Lehren aus dem 27. Januar 1945

Der 27. Januar ist der Tag des Gedenkens an die Opfer des Nationalsozialismus. An diesem Tag wird an den Genozid an den europäischen Juden sowie an die Millionen verfolgter, entrechteter, verschleppter und ermordeter Menschen im Deutschen Reich selbst und in den von ihm okkupierten Ländern und Territorien gedacht.

Aufgrund ihrer Diktaturerfahrungen können Russlanddeutsche die Tragödie, den Schmerz und die Wut der Opfer und ihrer Nachkommen sehr gut nachempfinden.

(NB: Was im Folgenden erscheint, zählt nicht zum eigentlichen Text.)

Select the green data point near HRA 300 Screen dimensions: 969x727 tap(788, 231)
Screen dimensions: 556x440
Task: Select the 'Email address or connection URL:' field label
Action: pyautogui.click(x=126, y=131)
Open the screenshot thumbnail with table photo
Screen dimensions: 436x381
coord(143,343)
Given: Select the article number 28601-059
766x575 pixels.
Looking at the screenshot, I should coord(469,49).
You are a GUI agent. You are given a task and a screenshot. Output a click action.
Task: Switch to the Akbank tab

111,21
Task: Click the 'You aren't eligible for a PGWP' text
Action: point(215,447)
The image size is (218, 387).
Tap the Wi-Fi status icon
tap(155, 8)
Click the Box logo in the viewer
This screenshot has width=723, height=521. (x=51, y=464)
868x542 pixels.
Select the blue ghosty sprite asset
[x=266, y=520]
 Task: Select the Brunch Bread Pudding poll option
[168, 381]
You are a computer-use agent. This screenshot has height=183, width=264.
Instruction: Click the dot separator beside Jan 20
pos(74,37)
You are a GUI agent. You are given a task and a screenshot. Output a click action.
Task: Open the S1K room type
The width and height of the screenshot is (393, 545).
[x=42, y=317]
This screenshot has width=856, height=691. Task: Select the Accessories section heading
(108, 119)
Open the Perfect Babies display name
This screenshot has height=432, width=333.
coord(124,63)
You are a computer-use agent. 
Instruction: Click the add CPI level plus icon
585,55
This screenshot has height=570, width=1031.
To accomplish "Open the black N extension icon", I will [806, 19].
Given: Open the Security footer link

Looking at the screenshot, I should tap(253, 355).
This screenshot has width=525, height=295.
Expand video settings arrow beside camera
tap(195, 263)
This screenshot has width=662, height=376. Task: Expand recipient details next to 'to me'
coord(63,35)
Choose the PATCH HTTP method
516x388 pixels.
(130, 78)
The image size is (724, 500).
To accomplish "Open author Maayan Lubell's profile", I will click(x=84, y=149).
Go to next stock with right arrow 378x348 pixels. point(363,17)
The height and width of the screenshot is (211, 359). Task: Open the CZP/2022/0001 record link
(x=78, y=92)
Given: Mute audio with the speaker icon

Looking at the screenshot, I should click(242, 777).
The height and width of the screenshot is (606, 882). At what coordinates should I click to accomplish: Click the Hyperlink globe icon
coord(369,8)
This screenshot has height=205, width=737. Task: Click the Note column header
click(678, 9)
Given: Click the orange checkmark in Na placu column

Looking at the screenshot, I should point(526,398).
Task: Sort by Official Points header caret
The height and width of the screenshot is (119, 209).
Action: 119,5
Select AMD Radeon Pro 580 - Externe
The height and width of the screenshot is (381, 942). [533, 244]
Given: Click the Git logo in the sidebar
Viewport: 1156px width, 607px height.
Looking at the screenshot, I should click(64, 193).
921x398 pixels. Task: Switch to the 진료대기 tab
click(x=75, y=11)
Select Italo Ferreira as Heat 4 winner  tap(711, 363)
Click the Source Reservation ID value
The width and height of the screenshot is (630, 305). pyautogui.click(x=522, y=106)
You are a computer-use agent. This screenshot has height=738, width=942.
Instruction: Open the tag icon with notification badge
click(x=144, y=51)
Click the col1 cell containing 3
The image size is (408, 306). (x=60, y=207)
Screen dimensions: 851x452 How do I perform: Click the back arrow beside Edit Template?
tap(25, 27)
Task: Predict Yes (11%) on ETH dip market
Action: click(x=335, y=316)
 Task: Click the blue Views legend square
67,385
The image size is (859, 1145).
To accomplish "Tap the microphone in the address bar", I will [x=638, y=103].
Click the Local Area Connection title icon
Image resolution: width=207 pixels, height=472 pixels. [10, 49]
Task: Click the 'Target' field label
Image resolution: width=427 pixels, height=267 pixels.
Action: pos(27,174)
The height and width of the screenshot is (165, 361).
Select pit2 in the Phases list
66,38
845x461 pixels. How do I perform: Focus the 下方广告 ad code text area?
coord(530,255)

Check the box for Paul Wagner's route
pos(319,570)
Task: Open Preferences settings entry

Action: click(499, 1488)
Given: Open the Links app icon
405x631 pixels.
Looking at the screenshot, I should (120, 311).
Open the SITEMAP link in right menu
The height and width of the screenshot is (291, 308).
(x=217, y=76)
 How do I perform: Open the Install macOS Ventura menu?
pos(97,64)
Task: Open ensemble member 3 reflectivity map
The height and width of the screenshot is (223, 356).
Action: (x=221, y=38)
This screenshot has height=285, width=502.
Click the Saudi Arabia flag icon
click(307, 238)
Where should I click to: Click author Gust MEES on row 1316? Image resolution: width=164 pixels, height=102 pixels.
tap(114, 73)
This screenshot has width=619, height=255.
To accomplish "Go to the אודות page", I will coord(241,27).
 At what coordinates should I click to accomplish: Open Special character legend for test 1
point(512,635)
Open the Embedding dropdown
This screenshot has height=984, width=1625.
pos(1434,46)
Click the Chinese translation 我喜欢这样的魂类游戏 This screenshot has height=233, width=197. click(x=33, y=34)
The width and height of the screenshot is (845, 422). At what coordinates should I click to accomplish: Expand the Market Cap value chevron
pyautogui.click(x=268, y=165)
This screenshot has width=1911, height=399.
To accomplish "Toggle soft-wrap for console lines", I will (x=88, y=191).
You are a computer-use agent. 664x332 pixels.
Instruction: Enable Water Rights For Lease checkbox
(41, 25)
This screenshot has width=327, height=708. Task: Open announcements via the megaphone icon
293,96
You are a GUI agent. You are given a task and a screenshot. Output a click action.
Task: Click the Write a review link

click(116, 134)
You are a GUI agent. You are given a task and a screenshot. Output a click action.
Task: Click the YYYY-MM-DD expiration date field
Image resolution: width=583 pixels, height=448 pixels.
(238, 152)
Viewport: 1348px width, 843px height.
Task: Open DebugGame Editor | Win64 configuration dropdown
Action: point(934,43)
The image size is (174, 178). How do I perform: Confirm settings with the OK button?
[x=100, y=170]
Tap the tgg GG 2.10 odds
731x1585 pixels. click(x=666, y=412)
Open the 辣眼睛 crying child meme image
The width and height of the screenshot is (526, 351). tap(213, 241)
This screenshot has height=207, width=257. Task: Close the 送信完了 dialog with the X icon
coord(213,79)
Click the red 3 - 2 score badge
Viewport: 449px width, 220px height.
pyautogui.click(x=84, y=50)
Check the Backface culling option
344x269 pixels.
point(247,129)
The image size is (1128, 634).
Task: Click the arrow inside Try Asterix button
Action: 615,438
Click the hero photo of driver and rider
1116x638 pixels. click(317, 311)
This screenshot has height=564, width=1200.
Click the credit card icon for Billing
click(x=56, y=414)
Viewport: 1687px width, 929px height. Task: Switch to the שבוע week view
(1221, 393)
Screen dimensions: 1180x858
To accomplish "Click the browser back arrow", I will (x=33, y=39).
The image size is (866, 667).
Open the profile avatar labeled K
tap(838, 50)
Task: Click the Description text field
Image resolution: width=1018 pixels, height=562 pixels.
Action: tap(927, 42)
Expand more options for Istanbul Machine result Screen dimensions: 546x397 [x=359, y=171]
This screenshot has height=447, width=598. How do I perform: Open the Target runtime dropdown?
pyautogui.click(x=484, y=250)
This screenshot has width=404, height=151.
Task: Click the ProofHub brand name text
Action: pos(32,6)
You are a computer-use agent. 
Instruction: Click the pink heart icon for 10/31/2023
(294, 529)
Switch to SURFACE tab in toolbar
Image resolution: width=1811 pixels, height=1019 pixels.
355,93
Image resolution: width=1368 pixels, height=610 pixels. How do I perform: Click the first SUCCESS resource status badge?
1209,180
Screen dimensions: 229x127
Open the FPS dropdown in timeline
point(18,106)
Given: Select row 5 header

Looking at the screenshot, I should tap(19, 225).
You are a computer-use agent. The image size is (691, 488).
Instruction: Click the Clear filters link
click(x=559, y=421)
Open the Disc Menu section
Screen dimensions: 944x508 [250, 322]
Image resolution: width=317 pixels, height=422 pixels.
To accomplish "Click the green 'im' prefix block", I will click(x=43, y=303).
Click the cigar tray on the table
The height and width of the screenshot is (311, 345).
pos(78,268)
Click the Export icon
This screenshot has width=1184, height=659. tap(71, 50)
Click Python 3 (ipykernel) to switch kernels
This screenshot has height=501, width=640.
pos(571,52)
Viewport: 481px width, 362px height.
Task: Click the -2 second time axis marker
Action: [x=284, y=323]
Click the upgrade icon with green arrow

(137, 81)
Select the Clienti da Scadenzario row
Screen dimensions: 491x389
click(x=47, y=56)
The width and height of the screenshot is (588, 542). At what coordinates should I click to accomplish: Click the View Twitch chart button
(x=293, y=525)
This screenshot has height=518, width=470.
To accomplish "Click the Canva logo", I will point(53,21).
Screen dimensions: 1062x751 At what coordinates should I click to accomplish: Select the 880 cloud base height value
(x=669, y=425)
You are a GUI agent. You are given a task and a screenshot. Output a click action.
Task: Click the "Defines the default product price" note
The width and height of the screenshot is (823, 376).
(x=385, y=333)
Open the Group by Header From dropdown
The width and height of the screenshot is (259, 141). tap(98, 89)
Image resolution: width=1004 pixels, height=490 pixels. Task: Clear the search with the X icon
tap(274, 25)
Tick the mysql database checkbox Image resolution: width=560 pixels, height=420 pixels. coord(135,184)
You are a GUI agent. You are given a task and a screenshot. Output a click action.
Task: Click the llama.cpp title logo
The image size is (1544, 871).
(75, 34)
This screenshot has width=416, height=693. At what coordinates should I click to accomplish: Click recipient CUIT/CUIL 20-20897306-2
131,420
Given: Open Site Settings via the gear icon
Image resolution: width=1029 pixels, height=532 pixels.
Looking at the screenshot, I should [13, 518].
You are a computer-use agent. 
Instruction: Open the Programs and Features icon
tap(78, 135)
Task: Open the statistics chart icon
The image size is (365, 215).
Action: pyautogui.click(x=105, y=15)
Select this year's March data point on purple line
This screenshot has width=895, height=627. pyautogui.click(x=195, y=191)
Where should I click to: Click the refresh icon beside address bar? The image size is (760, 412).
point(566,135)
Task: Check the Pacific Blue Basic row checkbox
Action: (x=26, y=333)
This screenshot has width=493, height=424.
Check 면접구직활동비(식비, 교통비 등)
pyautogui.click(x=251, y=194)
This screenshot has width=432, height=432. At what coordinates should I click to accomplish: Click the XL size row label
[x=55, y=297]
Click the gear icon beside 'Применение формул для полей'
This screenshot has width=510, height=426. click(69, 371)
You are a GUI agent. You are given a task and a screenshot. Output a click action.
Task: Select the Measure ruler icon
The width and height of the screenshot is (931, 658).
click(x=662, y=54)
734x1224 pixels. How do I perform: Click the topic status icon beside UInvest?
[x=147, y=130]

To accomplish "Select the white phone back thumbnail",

Sie zeigen sich solidarisch mit den Betroffenen und fordern unmissverständlich: „Nie wieder!“ Nie wieder sollten totalitäre Ideologien und Regime eine Chance bekommen.

Am 27. Januar 1945 nahmen sowjetische Soldaten den größten Konzentrations- und Vernichtungslagerkomplex Auschwitz-Birkenau ein und befreiten die dort noch am Leben befindlichen, unter unmenschlichen Bedingungen leidenden Häftlinge. Einige Monate später erlitt das nationalsozialistische Regime eine totale Niederlage, die Tötungen und Verwüstungen gingen zu Ende, und die NS-Ideologie landete auf der Müllhalde der Geschichte.

Man wünschte sich, dass ebenso der Archipel Gulag befreit worden wäre, mit ähnlichen Konsequenzen. Millionenfache Menschenopfer und enorme Zerstörungen wären uns in den folgenden Jahren bis heute somit ebenfalls erspart geblieben.